Is that where you worship every Sunday? Don’t be too quick to answer. Have you thought of your congregation as similar to a marriage?
Spouses know that not everything in a marriage is glamorous. If we choose to concentrate on warts, we can find them in the other person. Self-checks in the mirror can also be revealing! If working at marriage is like making an extended trip, the road bumps will be there. Some may test the shocks, even shock the shocks! But making things work calls for all eyes on the whole road, not on every dip or crack in the pavement or stone at the edge. Real barriers, of course, need removal, yet, many obstacles are overcome on the marriage highway simply by where spouses prefer to focus or not focus.
What does this have to do with your church? Are you looking for warts and bumps or do you see your place of worship as an avenue that directs wart-filled sinners (you and me) to Him who alone is the Way to heaven?
When one reads the first summary of the early church (Acts 2:42-47), the report is glowing: devoting themselves to the apostles’ teaching, treasuring fellowship, sharing freely with each other in need, regular use of Communion (Breaking of Bread), and much use of prayer. This is a truly bright report for the church embarking on its mission-oriented future, right? Oh, how we wish the Pentecost mindset could have carried through in every decade and every century!

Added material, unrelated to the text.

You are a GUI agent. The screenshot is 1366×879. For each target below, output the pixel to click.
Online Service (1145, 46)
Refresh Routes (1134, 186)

Warts and bumps were sure to come. We have heard it said—where the Lord’s group builds a cathedral, the devil is sure to set up a chapel nearby. Read Acts, read Galatians, read the letters to Corinth. They dealt with challenges because of envy, pride, and a lack of true Gospel focus. All these evils wormed their way into the chancel décor of what followed that first Jerusalem church basking in the joy of multiple baptisms. The apostles’ teaching: dashed by Galatian false teachers directing people away from Christ’s grace alone for salvation (Galatians 1). Fellowship and sharing: dashed by the account of Ananias and Sapphira (Acts 5). Breaking of Bread: note the Communion disturbance Paul had to deal with in 1 Corinthians 11. Prayer: James, the brother of the Lord, had to exhort: “When you ask, you do not receive, because you ask with wrong motives” (James 4:3).
Let’s get back to your congregation. Perfect? Amid the challenges and bumps, your church with its pastor(s) and teachers is a wonderful blessing that holds out perfection—our perfect Savior, the Lord Jesus, is presented there! He washes and proclaims sinners to be “without stain or blemish” (Ephesians 5:27). In Him we trust!
Thank God, and also thank your faithful pastor for your “perfect” church.